Reproduce word for word the lines of the items below, from the line with "Choose the Ocean Beach label" through the line with "This screenshot has width=360, height=360. point(96,50)", with both of those lines included.

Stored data
>> START
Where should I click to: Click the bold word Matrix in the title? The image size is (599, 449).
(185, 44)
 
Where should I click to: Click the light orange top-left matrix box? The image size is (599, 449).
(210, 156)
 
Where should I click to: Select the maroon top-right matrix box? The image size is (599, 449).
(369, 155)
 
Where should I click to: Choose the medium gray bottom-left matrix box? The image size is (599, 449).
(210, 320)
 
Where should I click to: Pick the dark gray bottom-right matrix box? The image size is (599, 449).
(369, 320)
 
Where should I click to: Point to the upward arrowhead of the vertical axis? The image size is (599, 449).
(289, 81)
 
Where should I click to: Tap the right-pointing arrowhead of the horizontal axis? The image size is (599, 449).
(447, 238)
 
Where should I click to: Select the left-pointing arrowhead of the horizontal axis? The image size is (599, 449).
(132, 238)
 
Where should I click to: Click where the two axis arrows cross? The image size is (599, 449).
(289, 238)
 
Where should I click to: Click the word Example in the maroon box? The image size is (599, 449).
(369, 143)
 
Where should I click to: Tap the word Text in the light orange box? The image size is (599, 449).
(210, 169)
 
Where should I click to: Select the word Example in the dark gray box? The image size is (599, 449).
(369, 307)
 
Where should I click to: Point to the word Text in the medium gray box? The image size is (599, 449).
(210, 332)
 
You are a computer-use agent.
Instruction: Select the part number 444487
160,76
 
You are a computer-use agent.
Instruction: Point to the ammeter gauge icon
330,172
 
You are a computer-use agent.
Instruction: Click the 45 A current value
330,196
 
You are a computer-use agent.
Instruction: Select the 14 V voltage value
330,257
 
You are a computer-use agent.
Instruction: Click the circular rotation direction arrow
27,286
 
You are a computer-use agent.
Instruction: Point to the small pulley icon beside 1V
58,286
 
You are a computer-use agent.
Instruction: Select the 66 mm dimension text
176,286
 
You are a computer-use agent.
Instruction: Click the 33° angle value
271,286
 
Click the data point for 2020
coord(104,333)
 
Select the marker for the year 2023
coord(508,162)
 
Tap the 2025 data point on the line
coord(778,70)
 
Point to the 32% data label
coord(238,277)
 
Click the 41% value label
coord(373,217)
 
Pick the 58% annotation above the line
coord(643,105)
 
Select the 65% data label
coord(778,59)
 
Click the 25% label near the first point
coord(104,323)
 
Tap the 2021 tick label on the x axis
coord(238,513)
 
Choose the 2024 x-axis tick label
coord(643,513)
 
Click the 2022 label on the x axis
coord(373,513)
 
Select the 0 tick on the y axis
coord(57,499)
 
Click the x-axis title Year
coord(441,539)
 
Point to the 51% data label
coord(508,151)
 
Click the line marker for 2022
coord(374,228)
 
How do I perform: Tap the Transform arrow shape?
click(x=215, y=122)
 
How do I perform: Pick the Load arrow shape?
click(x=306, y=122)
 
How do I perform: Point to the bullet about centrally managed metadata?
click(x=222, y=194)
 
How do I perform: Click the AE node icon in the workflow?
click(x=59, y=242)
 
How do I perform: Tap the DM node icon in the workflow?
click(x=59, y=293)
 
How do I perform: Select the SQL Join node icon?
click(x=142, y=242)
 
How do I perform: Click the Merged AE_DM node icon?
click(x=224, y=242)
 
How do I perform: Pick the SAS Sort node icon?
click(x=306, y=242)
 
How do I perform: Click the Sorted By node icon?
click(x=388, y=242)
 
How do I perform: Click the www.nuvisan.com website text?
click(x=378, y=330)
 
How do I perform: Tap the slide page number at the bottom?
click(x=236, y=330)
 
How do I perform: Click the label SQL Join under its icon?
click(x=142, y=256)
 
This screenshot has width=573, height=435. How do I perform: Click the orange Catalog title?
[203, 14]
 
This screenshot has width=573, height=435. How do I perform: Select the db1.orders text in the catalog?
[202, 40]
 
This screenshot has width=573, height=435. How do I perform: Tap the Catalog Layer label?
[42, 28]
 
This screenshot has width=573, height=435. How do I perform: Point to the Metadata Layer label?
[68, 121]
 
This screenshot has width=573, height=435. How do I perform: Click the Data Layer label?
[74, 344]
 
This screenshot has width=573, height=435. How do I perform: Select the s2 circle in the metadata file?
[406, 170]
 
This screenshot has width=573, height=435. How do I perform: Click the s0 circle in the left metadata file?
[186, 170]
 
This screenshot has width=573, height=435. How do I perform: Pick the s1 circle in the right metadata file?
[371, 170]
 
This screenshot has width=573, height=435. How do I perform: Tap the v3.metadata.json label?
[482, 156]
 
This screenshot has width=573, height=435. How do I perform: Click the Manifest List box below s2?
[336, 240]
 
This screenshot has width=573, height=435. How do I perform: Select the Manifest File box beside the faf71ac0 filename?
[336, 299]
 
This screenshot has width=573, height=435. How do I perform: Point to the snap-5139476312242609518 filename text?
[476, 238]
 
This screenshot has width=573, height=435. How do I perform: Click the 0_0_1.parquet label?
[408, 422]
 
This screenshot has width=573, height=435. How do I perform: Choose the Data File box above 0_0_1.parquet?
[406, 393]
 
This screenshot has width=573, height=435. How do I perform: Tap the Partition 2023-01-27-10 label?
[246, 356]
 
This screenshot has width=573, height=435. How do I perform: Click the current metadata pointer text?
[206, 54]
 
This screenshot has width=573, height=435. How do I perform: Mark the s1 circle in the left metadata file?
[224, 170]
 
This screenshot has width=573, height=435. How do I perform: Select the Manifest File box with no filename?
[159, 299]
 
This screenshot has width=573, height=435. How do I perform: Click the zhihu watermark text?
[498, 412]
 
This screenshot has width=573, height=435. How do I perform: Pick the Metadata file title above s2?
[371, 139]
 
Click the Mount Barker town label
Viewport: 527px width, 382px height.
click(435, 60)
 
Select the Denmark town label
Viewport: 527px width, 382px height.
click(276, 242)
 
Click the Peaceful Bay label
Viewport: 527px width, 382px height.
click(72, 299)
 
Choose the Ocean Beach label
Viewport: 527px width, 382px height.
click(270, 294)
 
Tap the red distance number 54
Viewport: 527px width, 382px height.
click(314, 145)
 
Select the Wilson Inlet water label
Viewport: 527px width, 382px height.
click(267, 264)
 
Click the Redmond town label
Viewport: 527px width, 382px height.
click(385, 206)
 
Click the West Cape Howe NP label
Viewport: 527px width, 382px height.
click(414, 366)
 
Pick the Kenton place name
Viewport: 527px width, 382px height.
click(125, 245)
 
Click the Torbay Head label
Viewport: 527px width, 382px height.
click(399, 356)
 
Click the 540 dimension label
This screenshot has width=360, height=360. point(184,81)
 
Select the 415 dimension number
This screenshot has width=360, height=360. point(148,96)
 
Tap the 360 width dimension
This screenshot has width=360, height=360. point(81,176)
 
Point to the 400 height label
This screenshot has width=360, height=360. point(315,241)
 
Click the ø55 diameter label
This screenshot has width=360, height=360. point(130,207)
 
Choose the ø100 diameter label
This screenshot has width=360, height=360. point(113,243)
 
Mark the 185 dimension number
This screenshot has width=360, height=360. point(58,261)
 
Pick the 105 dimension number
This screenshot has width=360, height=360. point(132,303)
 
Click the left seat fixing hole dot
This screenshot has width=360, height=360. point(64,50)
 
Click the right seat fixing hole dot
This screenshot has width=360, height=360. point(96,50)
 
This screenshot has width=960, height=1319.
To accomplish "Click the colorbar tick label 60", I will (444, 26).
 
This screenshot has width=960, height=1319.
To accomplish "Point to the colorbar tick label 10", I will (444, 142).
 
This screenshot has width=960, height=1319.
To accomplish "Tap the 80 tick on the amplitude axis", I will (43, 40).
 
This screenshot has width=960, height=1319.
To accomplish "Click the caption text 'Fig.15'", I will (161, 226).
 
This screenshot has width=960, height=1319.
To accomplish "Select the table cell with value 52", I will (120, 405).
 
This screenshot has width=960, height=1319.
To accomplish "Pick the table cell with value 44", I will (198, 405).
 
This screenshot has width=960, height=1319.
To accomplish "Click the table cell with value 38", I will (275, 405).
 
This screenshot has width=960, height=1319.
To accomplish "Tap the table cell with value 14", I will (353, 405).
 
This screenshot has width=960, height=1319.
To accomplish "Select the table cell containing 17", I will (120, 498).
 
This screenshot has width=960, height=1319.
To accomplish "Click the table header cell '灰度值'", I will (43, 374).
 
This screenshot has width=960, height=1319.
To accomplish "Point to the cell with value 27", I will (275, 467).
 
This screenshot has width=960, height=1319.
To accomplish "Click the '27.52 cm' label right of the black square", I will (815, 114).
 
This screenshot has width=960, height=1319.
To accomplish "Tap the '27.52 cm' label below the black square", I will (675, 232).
>> END
> **Output of the task**:
Choose the Ocean Beach label
Viewport: 527px width, 382px height.
click(270, 294)
 
Tap the red distance number 54
Viewport: 527px width, 382px height.
click(314, 145)
 
Select the Wilson Inlet water label
Viewport: 527px width, 382px height.
click(267, 264)
 
Click the Redmond town label
Viewport: 527px width, 382px height.
click(385, 206)
 
Click the West Cape Howe NP label
Viewport: 527px width, 382px height.
click(414, 366)
 
Pick the Kenton place name
Viewport: 527px width, 382px height.
click(125, 245)
 
Click the Torbay Head label
Viewport: 527px width, 382px height.
click(399, 356)
 
Click the 540 dimension label
This screenshot has width=360, height=360. point(184,81)
 
Select the 415 dimension number
This screenshot has width=360, height=360. point(148,96)
 
Tap the 360 width dimension
This screenshot has width=360, height=360. point(81,176)
 
Point to the 400 height label
This screenshot has width=360, height=360. point(315,241)
 
Click the ø55 diameter label
This screenshot has width=360, height=360. point(130,207)
 
Choose the ø100 diameter label
This screenshot has width=360, height=360. point(113,243)
 
Mark the 185 dimension number
This screenshot has width=360, height=360. point(58,261)
 
Pick the 105 dimension number
This screenshot has width=360, height=360. point(132,303)
 
Click the left seat fixing hole dot
This screenshot has width=360, height=360. point(64,50)
 
Click the right seat fixing hole dot
This screenshot has width=360, height=360. point(96,50)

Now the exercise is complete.